== Entries

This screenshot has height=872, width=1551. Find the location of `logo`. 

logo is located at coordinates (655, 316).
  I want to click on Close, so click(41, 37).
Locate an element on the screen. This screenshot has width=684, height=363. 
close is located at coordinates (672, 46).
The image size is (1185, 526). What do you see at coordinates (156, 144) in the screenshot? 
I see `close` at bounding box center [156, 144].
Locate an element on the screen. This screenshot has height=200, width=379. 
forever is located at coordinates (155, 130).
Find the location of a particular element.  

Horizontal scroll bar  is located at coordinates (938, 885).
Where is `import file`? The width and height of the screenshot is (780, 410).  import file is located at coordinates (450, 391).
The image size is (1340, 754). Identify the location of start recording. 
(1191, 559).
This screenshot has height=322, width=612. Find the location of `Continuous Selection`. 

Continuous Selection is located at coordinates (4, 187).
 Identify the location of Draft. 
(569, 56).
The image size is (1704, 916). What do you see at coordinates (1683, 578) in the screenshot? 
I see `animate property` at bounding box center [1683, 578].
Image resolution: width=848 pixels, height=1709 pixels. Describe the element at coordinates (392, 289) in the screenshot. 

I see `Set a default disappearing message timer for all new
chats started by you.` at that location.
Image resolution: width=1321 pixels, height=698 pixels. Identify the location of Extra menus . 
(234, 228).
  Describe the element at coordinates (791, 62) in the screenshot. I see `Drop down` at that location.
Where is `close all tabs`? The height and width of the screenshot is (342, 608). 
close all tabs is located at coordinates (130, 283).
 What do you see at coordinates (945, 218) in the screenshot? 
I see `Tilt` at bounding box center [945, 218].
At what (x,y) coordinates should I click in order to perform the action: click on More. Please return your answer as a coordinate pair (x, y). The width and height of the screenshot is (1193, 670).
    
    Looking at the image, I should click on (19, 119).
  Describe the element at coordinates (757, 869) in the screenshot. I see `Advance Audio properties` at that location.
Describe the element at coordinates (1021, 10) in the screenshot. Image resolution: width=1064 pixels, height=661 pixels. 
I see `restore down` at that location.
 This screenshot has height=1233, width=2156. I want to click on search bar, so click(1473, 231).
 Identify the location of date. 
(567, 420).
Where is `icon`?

====

- **Task**: Reproduce the rows from the line containing "The image size is (1704, 916)." through the line containing "center [1683, 578].", substituting "screen capture" for "screenshot" and changing nothing else.

- **Written solution**:
The image size is (1704, 916). What do you see at coordinates (1683, 578) in the screen capture? 
I see `animate property` at bounding box center [1683, 578].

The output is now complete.